National Prosperity and National Ruin
Ezekiel 19:10-14
Your mother is like a vine in your blood, planted by the waters: she was fruitful and full of branches by reason of many waters.…


Thy mother is like a vine in thy blood, planted by the waters, etc. This paragraph completes the lamentation for the princes of Israel. The figure is changed from the lioness and the young lions to the vine and its branches and fruit. This similitude is frequently used in the sacred Scriptures to represent the people of Israel (ch. Ezekiel 15; 17:5-10; Psalm 80:8-16; Isaiah 5:1-7; Jeremiah 2:21). The parable before us presents two pictures.

I. A PICTURE OF NATIONAL PROSPERITY. (Vers. 10, 11.)

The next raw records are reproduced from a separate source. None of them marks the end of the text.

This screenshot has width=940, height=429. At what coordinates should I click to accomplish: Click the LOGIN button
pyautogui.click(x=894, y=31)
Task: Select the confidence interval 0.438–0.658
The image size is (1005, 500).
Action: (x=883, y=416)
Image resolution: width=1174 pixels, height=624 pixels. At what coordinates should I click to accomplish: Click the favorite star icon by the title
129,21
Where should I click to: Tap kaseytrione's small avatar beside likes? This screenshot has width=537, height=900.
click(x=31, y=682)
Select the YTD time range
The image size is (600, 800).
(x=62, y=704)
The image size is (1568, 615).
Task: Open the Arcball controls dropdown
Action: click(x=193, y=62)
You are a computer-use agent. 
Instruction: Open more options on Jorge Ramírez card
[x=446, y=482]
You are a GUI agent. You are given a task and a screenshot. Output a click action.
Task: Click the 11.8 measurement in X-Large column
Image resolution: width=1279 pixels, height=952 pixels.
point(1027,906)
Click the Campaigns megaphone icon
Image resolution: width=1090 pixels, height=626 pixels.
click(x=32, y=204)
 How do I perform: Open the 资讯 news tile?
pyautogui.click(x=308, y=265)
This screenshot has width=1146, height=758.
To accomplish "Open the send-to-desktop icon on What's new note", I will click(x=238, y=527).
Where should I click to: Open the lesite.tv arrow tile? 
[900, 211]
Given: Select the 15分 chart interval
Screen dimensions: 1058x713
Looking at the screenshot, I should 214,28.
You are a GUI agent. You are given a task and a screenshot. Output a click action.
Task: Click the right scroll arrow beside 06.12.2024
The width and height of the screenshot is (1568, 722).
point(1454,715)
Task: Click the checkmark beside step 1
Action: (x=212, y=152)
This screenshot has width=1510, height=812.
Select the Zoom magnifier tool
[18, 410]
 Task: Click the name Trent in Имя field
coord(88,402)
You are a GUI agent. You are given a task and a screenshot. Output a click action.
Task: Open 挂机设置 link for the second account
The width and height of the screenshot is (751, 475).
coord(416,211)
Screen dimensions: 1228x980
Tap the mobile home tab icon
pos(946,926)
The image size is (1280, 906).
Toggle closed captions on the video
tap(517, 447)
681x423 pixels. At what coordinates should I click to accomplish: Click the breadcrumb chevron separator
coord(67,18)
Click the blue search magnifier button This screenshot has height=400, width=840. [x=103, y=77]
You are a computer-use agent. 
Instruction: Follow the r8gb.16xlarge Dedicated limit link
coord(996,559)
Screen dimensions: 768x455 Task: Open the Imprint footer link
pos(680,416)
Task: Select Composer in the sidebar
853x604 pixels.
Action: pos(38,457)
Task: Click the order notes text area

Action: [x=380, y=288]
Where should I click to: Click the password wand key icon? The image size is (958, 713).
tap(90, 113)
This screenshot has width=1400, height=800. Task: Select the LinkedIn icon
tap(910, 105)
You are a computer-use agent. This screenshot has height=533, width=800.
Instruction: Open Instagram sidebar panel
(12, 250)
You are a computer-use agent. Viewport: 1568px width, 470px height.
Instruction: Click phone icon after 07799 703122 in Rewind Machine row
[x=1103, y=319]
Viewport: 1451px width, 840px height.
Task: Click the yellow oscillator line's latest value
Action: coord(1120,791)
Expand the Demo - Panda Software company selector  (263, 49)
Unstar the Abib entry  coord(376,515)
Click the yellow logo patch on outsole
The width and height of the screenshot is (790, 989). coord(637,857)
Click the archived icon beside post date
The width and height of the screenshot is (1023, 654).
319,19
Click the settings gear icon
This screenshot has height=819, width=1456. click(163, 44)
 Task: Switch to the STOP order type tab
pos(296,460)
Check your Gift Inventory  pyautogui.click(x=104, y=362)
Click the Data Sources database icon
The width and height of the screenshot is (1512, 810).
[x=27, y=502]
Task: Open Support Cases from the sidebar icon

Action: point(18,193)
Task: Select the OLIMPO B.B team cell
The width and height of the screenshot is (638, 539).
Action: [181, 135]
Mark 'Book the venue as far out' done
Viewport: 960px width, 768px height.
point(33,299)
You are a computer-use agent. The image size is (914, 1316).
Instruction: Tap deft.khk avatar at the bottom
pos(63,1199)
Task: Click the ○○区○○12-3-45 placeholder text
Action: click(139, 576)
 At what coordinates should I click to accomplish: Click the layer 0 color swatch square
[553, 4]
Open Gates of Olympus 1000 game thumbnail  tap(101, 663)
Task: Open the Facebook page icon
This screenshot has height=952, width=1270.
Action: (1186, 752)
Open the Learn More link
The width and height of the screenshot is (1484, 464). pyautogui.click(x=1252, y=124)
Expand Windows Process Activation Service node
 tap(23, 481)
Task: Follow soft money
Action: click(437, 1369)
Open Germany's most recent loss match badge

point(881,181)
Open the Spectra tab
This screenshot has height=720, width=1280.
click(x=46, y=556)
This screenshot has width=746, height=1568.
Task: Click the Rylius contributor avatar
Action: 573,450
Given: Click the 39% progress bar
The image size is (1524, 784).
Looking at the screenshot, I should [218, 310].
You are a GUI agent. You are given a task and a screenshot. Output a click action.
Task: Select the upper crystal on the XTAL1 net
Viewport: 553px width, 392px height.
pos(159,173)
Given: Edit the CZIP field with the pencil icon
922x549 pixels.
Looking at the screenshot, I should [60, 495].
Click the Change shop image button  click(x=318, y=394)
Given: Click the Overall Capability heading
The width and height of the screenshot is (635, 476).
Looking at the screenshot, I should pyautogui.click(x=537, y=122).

1. Some features of national prosperity.

(1) Favourable circumstances. "A vine planted by the waters." Palestine, the land of the chosen people, was very favourably situated in many respects. It was almost completely surrounded by natural fortifications. On their northern frontier were the ranges of Lebanon; from their southern frontier "stretched that 'great and terrible wilderness,' which roiled like a sea between the valley of the Nile and the valley of the Jordan." On the east they were guarded by the eastern desert and by "the vast fissure of the Jordan valley;" and on the west by the Mediterranean, which, "when Israel first settled in Palestine, was not yet the thoroughfare - it was rather the boundary and the terror of the Eastern nations." And to the Western world the coast of Palestine opposed an inhospitable front, Moreover, the land in which this vine was planted was remarkable for its fertility (cf. Numbers 13:27; Deuteronomy 8:7-9). Palestine, says Dean Stanley, "not merely by its situation, but by its comparative fertility, might well be considered the prize of the Eastern world, the possession of which was the mark of God's peculiar favour; the spot for which the nations would contend; as on a smaller scale the Bedouin tribes for some 'diamond of the desert,' some 'palm-grove islanded amid the waste.' And a land of which the blessings were so evidently the gift of God, not as in Egypt of man's Inborn'; which also, by reason of its narrow extent, was so constantly within reach and sight of the neighbouring desert, was eminently calculated to raise the thoughts of the nation to the Supreme Giver of all these blessings, and to bind it by the dearest ties to the land which he had so manifestly favoured."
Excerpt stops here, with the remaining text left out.